While that particular installation uses seven screens, The Refusal of Time uses five to follow a parade of silhouetted characters as they traverse the gallery walls and slowly transform from carnival band into a rag tag gang of stragglers and refugees. The gallery guide, rather pessimistically, suggest that the symbolism used here is representative of the situation of the human condition in general. Whereas, despite my earlier comments, I wonder if it could be a more specific reference to how the enthusiasm and optimism that greeted the end of apartheid and the initial success of Mandela’s visionary premiership went into a slow decline due to the dispiriting failures and short-sightedness of those that followed him.

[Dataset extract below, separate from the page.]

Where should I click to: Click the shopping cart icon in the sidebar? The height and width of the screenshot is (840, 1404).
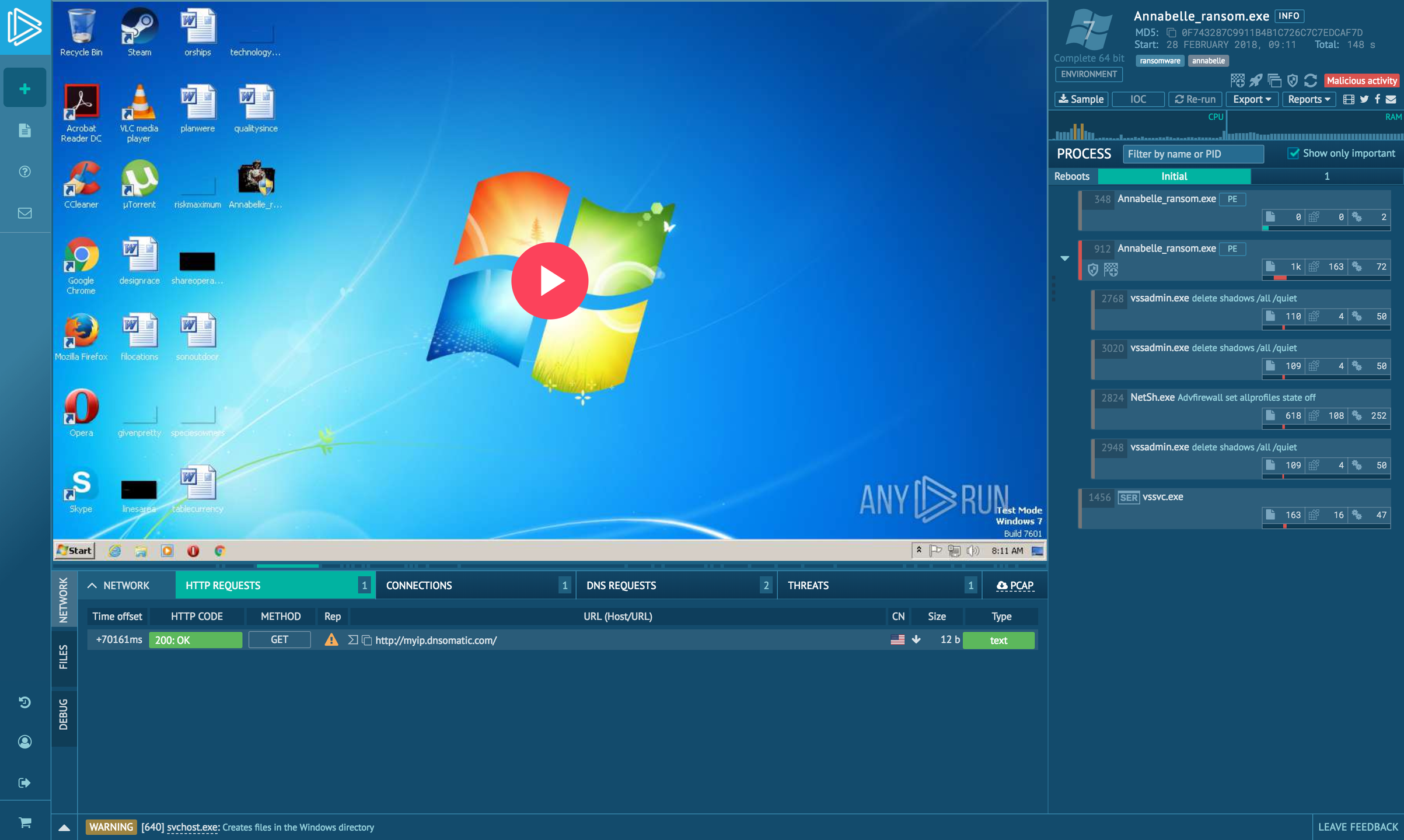click(25, 822)
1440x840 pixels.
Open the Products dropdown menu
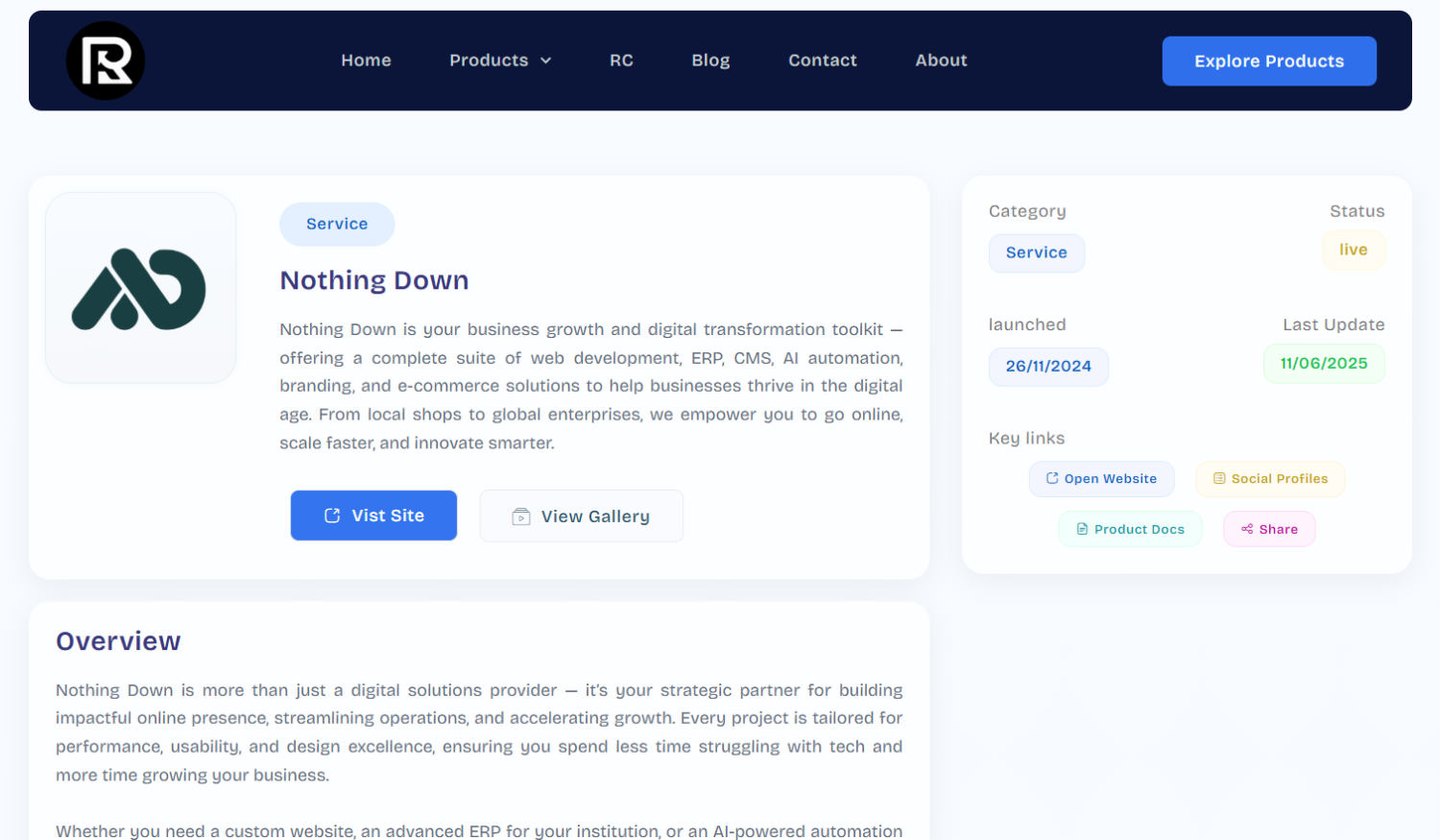click(x=490, y=60)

On occasion, Kentridge seems to like to try to overwhelm the viewer with almost too much to look at and so stuck in the middle of the room displaying The Refusal of Time is a so-called breathing machine, a massive pumping bellows construction that uses its mechanical pulse to counts out the passing seconds. I suppose it adds a sort of universal heartbeat to reinforce a sense of the inexorable passage of time and the inevitable increase in entropy, or something like that, although I’m not sure it’s entirely necessary addition. And, as far as I’m concerned, the most successful work on show here is also the simplest. Second-Hand Reading just show a full length self-portrait perambulating his way slowly but consistently through the ever turning pages of an old encyclopedia. The artist seems deep in contemplation, unaware of either the dancing woman who occasionally interrupts his walk of the man running after him from the other page who never quite catches him up. It seems like rather an appropriate metaphor for all our own journeys through life and the small marks that we manage to make before the final pages come with a rush and the book closes forever, only to be filed away among the groaning shelves of that great library in the sky.